WTI crude oil (Nymex Apr) -0.31 per cent at $98.25 (U.S.) a barrel

Gold (Comex Apr) +0.10 per cent at $1,380.30 (U.S.) an ounce

Copper (Comex May) +0.63 per cent at $2.97 (U.S.) a pound


Canadian dollar at 90.48 (U.S.), up 0.0045

U.S. dollar index up 0.04 at 79.49


U.S. 10-year Treasury yield 2.68 per cent, up 0.02


Canada February existing home sales were up 0.3 per cent after dropping 3.3 per cent in January. From a year ago, sales were up 1.9 per cent, close to expectations. MLS prices were up 5.1 per cent from a year ago.

U.S. industrial production, forecast to rise 0.2 per cent after declining 0.3 per cent in January, came in +0.6 per cent in February. February capacity Utilization rose 0.3 on a percentage point to 78.8 per cent, above the consensus of 78.5 per cent.

(10 a.m. ET) U.S. National Association of Homebuilders releases its index for March, forecast to come in at 50, ahead of February's 46.


Whitecap Resources announced it is buying oil and gas assets from Imperial Oil for $855-million. It also struck a financing deal of $500-million to fund the transaction, and raised both its dividend and forward guidance.

Encana may sell its huge Jonah natural-gas field in Wyoming to a pair of U.S. private-equity firms in a $2-billion (U.S.) deal as it seeks to refocus efforts on its richest prospects, according to a Wall Street Journal report.

Bombardier Inc. is one of four companies picked to supply a total of 1,064 locomotives to South Africa's state-owned freight rail system. Transnet Freight Rail says the total contract is worth about $5.16-billion (Canadian).

Yahoo shares are up 3 per cent in the premarket amid reports that Alibaba Group, of which Yahoo owns 24 per cent, may file for an initial public offering in the U.S. as soon as next month.

Earnings include: Churchill; Ensign Energy; Fortuna Silver Mines; Intrawest Resorts Holdings.


Raymond James cuts target on Baylin Technologies to $5 (Canadian) from $9 and maintained an "outperform" rating.

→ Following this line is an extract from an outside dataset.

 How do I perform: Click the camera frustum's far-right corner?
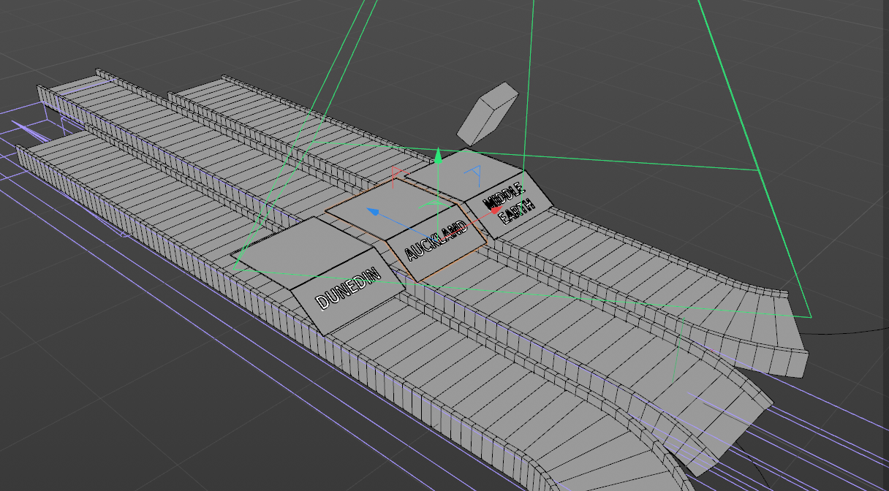[x=811, y=317]
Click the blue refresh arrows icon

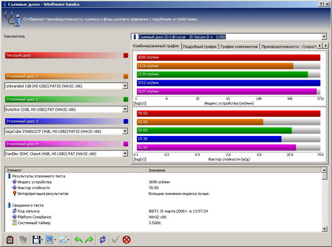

Raymond James downgrades Tahoe Resources to "market perform" from "outperform" but hikes target to $26 (Canadian) from $23.

Desjardins Securities downgraded B2Gold to "hold" from "buy" on share price appreciation. Hikes target to $3.50 (Canadian) from $3.20.

M Partners cut its price target on Baylin Technologies to $9 (Canadian) from $12.50 but maintained a "buy" rating.

Goldman Sachs downgraded National-Oilwell Varco to "neutral" from "buy" and cut its price target to $85 (U.S.) from $90.

Goldman Sachs upgraded Baker Hughes to "buy" from "neutral" and raised its price target to $72 (U.S.) from $60.

Baird raised its price target on Tesla Motors to $275 (U.S.) from $245 and maintained an "outperform" rating.

Argus downgraded Facebook to "hold" from "buy" and removed its price target, which had been at $73 (U.S.). It cited the strong rise in its share price.

Goldman Sachs upgraded Patterson-UTI Energy to "conviction buy" from "buy" and raised its price target to $37 (U.S.) from $28.50.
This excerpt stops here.